Sarah Y. Yuan, M.D., Ph.D.
Pearl Stamps Stewart Professor
Director, Division of Research
Department of Surgery
UC Davis Medical Center

The overall goal of our research program is to elucidate the cellular and molecular mechanisms that regulate cardiovascular function in health and disease. Our current projects investigate the signal transduction in blood and vascular cell-cell and cell-matrix interactions that control microcirculation during trauma and inflammation, as well as the molecular pathogenesis of diabetic cardiovascular complications.

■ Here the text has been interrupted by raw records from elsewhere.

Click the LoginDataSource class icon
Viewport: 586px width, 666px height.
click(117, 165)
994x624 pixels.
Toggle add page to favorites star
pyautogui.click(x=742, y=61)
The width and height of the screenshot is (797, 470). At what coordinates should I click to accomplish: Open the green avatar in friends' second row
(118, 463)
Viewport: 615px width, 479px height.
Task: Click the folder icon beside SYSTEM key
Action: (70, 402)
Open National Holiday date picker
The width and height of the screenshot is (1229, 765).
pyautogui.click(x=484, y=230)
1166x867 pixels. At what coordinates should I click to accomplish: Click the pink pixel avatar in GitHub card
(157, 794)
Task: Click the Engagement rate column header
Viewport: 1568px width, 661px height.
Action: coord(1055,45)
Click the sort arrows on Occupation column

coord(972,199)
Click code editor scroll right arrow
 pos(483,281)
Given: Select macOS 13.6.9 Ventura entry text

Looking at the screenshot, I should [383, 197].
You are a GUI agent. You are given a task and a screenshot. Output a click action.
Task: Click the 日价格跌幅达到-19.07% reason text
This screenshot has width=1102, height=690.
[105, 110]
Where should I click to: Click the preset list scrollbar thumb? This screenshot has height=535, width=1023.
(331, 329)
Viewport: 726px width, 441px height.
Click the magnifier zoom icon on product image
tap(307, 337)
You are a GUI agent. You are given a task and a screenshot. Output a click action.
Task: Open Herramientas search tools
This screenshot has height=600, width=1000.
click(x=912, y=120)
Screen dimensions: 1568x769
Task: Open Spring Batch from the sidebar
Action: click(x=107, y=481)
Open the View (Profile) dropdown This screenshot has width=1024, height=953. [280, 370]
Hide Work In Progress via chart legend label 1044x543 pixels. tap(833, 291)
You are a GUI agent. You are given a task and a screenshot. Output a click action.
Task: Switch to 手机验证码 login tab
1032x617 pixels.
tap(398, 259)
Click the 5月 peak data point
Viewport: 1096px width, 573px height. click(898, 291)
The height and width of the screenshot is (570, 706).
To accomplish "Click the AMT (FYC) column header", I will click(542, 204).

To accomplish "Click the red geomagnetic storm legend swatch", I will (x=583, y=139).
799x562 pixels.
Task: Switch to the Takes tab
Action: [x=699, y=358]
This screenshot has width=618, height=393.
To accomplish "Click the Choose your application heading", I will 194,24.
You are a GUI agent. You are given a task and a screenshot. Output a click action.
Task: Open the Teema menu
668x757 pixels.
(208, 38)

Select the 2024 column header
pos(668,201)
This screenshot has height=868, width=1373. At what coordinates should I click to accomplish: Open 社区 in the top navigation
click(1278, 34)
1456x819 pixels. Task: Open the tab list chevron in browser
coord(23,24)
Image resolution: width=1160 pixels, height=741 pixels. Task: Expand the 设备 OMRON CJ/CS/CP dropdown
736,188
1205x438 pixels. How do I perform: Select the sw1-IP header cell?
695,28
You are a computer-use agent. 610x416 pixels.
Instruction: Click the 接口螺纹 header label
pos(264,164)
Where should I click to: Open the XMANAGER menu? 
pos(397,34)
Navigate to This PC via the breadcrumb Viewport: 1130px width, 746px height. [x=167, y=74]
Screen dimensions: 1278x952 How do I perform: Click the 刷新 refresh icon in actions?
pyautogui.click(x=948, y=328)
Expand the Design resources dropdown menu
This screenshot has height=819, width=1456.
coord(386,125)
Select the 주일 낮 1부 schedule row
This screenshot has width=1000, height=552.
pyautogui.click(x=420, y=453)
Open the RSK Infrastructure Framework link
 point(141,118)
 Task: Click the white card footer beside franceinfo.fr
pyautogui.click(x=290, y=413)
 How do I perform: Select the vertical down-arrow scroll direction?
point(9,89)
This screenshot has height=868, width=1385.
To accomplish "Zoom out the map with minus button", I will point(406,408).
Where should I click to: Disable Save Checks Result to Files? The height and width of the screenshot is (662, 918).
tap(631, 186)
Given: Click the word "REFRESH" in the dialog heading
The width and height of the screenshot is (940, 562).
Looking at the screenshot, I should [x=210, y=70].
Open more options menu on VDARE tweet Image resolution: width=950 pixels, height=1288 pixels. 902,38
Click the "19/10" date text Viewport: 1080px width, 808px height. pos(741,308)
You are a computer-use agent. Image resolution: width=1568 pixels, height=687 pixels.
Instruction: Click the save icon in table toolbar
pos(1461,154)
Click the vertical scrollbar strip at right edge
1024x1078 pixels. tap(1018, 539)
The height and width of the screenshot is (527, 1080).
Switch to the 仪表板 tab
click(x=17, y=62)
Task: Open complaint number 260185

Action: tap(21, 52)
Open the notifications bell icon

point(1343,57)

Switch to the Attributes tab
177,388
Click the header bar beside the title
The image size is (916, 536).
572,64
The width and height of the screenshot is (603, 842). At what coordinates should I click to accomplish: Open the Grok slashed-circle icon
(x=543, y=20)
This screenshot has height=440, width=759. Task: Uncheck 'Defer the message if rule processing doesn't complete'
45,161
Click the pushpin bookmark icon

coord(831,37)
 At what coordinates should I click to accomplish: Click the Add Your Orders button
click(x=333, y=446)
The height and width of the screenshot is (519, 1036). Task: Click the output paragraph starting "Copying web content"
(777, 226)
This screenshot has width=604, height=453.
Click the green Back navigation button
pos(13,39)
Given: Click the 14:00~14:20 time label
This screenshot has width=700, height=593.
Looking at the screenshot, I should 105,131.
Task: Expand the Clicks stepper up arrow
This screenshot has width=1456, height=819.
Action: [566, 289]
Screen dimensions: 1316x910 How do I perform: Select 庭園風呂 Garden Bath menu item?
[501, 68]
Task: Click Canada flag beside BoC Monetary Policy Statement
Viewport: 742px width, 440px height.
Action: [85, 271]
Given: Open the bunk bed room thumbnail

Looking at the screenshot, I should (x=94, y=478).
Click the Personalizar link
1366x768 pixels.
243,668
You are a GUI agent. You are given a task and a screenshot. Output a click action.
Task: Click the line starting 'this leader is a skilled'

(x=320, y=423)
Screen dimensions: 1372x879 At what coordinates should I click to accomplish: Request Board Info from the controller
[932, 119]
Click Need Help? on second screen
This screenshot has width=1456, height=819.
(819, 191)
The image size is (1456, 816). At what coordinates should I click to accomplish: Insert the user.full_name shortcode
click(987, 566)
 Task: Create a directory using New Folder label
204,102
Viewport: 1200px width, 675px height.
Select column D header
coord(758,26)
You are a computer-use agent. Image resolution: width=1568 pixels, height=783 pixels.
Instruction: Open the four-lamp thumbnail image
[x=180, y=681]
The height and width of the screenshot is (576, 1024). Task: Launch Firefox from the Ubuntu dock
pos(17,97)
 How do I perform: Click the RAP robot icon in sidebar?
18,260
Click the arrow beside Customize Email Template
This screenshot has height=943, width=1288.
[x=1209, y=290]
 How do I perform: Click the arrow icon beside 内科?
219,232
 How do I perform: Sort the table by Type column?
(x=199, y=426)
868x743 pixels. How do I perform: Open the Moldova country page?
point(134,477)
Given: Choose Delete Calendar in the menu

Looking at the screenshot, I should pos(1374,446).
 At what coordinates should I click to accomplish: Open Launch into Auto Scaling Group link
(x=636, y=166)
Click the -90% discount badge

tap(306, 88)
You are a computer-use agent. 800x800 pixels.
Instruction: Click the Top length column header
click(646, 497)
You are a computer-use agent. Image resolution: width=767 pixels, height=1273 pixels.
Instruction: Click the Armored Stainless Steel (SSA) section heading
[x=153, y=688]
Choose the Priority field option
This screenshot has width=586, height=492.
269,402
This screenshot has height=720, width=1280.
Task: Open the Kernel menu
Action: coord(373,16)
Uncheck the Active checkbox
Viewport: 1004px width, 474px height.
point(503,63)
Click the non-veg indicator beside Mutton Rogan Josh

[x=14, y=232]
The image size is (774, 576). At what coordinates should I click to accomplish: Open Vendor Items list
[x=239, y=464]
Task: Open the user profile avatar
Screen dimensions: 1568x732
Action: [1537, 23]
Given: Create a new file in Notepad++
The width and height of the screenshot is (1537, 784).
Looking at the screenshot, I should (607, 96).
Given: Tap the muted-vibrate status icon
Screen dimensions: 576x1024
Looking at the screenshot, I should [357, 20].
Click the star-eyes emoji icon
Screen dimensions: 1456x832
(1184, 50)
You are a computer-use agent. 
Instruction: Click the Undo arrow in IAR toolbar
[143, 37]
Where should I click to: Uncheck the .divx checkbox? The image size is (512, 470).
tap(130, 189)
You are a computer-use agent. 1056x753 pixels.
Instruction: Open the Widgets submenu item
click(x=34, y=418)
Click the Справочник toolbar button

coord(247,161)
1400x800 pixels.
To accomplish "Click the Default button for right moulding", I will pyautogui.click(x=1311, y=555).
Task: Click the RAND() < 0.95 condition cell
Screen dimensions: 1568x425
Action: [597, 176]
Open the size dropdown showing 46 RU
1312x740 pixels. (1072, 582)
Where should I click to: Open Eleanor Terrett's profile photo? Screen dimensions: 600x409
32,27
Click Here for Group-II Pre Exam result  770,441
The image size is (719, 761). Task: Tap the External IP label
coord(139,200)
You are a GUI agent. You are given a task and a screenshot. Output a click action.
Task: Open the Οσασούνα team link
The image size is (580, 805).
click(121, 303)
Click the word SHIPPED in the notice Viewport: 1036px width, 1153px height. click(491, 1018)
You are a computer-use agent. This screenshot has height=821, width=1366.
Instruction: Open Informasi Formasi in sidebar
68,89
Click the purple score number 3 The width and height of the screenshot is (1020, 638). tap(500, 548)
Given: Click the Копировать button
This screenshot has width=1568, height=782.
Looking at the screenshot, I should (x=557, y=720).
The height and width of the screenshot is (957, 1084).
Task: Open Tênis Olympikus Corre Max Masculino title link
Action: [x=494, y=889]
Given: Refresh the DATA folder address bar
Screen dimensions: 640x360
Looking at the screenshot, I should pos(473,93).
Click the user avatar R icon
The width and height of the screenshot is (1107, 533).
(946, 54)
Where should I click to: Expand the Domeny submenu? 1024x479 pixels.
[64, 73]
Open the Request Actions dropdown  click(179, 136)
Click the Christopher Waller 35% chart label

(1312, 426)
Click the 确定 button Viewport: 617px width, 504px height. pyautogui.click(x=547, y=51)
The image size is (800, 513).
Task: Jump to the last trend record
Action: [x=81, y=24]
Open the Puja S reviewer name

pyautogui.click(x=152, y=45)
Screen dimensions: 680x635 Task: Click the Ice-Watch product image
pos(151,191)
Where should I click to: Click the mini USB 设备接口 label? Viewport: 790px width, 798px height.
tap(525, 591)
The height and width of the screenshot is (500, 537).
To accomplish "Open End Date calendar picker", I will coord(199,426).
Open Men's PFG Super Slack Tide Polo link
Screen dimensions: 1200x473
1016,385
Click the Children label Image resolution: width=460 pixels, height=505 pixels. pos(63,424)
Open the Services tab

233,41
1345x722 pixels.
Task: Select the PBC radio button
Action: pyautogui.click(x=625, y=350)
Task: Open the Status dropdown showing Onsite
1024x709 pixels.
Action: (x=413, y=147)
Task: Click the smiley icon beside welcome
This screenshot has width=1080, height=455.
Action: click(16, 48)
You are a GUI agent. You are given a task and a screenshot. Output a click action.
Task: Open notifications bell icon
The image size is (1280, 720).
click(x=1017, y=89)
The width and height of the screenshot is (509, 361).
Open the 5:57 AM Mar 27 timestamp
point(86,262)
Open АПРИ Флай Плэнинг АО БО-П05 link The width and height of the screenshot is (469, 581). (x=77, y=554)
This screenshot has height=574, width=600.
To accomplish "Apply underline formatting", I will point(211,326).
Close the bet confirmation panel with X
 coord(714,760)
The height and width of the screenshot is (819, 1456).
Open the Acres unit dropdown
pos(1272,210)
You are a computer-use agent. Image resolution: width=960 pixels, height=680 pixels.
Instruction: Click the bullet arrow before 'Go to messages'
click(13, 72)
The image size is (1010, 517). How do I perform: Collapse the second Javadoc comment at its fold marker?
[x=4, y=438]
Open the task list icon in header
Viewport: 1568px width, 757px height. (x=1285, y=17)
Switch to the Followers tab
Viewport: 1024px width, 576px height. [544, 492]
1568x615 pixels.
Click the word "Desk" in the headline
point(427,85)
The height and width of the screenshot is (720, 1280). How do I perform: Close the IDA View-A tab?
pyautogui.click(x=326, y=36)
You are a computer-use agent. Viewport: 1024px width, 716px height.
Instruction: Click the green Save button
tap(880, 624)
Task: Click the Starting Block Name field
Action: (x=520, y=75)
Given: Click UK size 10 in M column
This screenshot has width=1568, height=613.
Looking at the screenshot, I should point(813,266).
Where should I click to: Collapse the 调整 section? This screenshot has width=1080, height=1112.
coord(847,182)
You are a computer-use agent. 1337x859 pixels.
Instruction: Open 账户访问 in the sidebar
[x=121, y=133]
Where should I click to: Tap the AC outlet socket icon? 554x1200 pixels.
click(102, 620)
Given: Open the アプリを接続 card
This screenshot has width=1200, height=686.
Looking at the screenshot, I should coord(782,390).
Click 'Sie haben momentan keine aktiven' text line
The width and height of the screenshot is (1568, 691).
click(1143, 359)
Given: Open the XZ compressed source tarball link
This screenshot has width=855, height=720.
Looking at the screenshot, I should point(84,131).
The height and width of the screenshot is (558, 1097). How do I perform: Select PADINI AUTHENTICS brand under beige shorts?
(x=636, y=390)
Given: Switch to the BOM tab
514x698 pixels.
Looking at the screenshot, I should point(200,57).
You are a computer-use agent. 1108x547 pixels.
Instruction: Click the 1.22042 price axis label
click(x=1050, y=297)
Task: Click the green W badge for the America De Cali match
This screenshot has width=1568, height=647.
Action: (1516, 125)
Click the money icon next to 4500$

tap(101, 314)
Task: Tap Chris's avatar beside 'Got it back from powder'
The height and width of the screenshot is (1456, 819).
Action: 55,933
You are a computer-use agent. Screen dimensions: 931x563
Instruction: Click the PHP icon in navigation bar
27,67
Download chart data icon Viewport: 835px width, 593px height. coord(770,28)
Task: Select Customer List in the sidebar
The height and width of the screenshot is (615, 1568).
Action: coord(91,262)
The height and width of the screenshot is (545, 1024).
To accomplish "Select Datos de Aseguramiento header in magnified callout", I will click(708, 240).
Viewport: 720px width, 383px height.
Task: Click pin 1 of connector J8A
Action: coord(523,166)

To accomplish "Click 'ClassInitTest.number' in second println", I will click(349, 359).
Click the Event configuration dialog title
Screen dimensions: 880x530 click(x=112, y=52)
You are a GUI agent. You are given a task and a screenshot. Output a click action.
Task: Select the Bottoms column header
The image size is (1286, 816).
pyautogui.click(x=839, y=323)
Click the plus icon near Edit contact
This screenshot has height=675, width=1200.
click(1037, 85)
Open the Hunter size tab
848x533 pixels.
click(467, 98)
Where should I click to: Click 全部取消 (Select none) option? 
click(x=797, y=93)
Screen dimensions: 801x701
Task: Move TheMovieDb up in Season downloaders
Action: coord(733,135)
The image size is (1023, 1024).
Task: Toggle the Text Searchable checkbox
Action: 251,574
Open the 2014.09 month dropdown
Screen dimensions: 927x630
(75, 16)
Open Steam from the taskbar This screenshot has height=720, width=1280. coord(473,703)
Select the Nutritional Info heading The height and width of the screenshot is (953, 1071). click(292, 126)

We employ a multidisciplinary research approach using in vivo, in situ, and in vitro models that integrate cell molecular biology with system pathophysiology. Techniques utilized in our experiments include 3D fluorescence imaging, FRET, AFM, ECIS, isometric tension, and various molecular analyses with genetic mutation and gene knockout. Our lab has been recognized for developing unique experimental models, such as the isolated microvessel preparation for quantification of permeability, and protein/peptide transfection to intact tissues for targeted delivery. These models provide powerful tools for identification and characterization of specific structural and signaling molecules in the regulation of cardiovascular function.

Microvascular hyperpermeability is a hallmark of inflammatory response seen in trauma, sepsis, diabetes, and tumor metastasis. Our research in this area is directed to the signaling mechanisms of leukocyte-endothelium interactions in regulating microvascular barrier function. We examine various injurious conditions ranging from systemic inflammation resulting from burn, sepsis and blast injury to cell models of infection and tumor transmigration. We find that shear stress, growth factors, and chemical mediators are capable of activating PLC, PKC, NOS, PKG, MAPK, FAK, Src, and MLCK. Theses signaling cascades trigger cellular responses characterized by cytoskeletal contraction, adherens junction dissociation, tight junction internalization, and focal adhesion redistribution. Moreover, neutrophils play a central role in this process by coordinating the signaling and structural changes leading to widened paracellular pathways for plasma leakage or cell transmigration. Our ongoing studies continue to characterize the molecular basis and biophysical properties of the contractile cytoskeleton and cell-cell or cell-matrix adhesive structures with a practical view toward future development of therapies targeting the end-point cellular process of barrier injury.

Cardiovascular complications are a major cause of morbidity and mortality in patients with diabetes, obesity, and atherosclerosis. The end-organ diseases stem from microcirculatory disturbance, of which the underlying mechanism remains poorly understood. Our initial efforts in this area have led to the development of a clinically relevant animal model of diabetes. Subsequent genomic and functional characterization in theses animals demonstrate that hyperglycemia and dyslipidemia are associated with abnormal expression of PKC genes coupled with arteriolar vasomotor dysfunction and venular hyperpermeability. Further molecular assays indicate differential regulation of multiple PKC isozymes at both the transcriptional and posttranslational levels, where PKCβ plays a dominant role in vascular barrier dysfunction. More recently, we have developed a FRET-based 3D imaging analysis to further characterize the kinase subcellular dynamics and activity. Through these studies we hope to identify new therapeutic targets for better treatment and prevention of diabetic complications.

Tinsley JH, Wu MH, Ma W, Taulman AC, and Yuan SY. Activated neutrophils induce hyperpermeability and phosphorylation of adherence junction proteins in coronary venular endothelial cells. J Biol Chem 274: 24930-24934, 1999

Yuan SY, Ustinova EE, Wu MH, Tinsley JH, Korompai FL, Xu W, and Taulman AC. PKC activation contributes to microvascular barrier dysfunction in the heart at early stages of diabetes. Circ Res 87: 412-417, 2000

Yuan SY, Wu MH, Ustinova EE, Tinsley JH, and Xu W. Myosin light chain phosphorylation in neutrophil-stimulated coronary microvascular leakage. Circ Res 90: 1214-1221, 2002.

Yuan SY. Protein kinase signaling in the modulation of microvascular permeability. Vascular Pharmacology 39: 213-223, 2003.

Gaudreault N, Perrin RM, Guo M, Clanton CP, Wu MH, and Yuan SY.  Counter-regulatory effects of PKCβ and PKCβ on coronary endothelial permeability.  Arterioscler Thromb Vasc Biol.  28: 1527-1533, 2008.